TASK REQUIREMENTS:
Return exactly the span of lines that opens with the line containing "You are a GUI" and closes with the last line of the data, inclusive.

WORKING DATA:

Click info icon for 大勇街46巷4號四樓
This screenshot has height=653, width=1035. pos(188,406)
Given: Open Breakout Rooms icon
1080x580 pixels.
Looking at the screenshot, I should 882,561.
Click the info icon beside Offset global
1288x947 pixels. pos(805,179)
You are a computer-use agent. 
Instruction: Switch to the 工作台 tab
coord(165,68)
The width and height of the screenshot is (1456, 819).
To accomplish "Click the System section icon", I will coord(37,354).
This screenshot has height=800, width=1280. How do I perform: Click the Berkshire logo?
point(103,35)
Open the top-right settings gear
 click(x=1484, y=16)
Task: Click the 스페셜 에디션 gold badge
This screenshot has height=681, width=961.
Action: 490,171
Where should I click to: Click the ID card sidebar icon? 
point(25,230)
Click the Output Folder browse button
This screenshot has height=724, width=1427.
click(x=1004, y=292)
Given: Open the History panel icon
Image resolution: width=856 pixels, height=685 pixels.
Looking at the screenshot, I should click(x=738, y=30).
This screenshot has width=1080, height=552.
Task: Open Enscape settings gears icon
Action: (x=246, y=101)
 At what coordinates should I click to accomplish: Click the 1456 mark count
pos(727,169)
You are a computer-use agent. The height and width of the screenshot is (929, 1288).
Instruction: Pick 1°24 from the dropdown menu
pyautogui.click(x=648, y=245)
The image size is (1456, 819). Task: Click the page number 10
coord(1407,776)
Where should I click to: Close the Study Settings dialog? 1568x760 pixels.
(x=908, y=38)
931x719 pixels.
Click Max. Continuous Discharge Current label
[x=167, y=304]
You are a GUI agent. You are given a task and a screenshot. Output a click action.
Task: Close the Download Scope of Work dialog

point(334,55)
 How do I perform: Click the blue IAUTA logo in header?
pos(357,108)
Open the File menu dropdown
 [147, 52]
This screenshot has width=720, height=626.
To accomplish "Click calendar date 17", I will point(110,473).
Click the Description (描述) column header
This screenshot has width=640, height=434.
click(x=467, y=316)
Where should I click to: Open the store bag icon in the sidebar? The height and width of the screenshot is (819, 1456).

ANSWER FOR THE TASK:
You are a GUI agent. You are given a task and a screenshot. Output a click action.
Task: Close the Download Scope of Work dialog

point(334,55)
 How do I perform: Click the blue IAUTA logo in header?
pos(357,108)
Open the File menu dropdown
 [147, 52]
This screenshot has width=720, height=626.
To accomplish "Click calendar date 17", I will point(110,473).
Click the Description (描述) column header
This screenshot has width=640, height=434.
click(x=467, y=316)
Where should I click to: Open the store bag icon in the sidebar? The height and width of the screenshot is (819, 1456).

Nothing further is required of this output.